Carlo Dade, Trade & Infrastructure Centre Director at the Canada West Foundation argued that B3W doesn’t make sense as serious policy: “There are at least half a dozen development banks that already fund infrastructure, including the Asian Infrastructure Bank. These organizations have decades of experience, capacity, connections and regional comparative advantage. Even though they have recently reduced infrastructure lending to focus on social and other development investments it would be far cheaper and more effective to fund them to ramp up rather than spend exorbitantly to recreate something that is already there.”

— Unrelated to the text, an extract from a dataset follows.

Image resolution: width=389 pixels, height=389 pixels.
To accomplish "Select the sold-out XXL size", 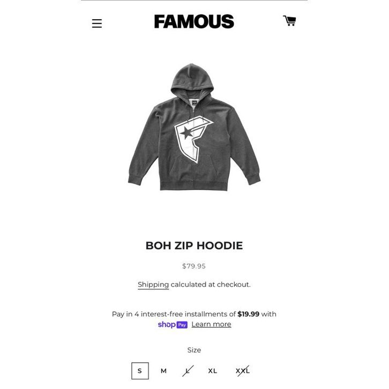I will click(x=243, y=371).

African Swine Fever and barley

Canadian barley is set to do well in 2021 as African Swine Fever pushes barley-feed demand in China and Russia, Turkey, Australia, and UK face barley shortages due to weather. Read more in this report from Global Trade. As China battles resurgences of ASF, experts like Todd Thurman, a consultant with SwineTex, says China is still fairly short of returning to pre-ASF pig population levels, and the resurgence in ASF has complicated the problem. The struggle lies in the emergence of variants. A report from Caixin Global says “new, difficult-to-detect variants of the African swine fever virus circulating in China have spread the disease to pig herds across the country, leading to rising incidents of mass infection on farms and stepped-up control measures to stop swine fever’s further spread into livestock supply chains.”

In other news

  • Two fired scientists could very well be “Chinese agents [who] infiltrated one of the highest prized national security elements when it comes to biosecurity and biodefence [the Winnipeg-based National Microbiology Lab (NML)]” says Christian Leuprecht, a security expert and professor at the Royal Military College and Queen’s University in a CBC interview. The case of the fired scientists received renewed attention in recent weeks with the Opposition Parties holding the Public Health Agency in contempt of Parliament for not turning over documents related to the firing to the Special Committee on China-Canada relations; Health Minister Patty Hadju said the documents had national security implications.
  • China, with the support of allies, called for an independent investigation into the Kamloops Residential School after the discovery of a mass grave with the remains of 215 children. The call followed Trudeau’s condemnation of “the systemic abuse and human rights violations” in Xinjiang earlier this week with the support of 40 other nations.
  • The Alberta government’s move to limit university contact with China continues to make the news, most recently in a Globe and Mail opinion piece by former Asia-Pacific Foundation of Canada co-presidents Paul Evans and Senator Yuen Pau Woo. A counter argument to their piece appeared in a new US embassy sponsored “Disinfowatch” published by the MacDonald Laurier Institute. This new site looks like it may focus on China-Canada issues. An opinion piece in theConversation also called upon the Alberta government to reverse its “ban on university collaborations.”
  • China’s men’s basketball team is in Victoria, B.C. for the “last chance” Olympic qualifying round robin and faces Team Canada on Wednesday, June 30. If NBA talent is any predictor of outcome this will be a rout for Canada as two-thirds of its players for this tournament also play in the NBA vs 0 for China. Anyone interested in putting money on China in this game is welcome to contact the Trade & Investment Centre director.

– Stephany Laverty, policy analyst and Mehera Salah, intern policy analyst

The China Brief is a compilation of stories and links related to China and its relationship with Canada’s West. The opinions expressed in the links are those of the articles’ authors and don’t necessarily reflect the views of the Canada West Foundation and our affiliates.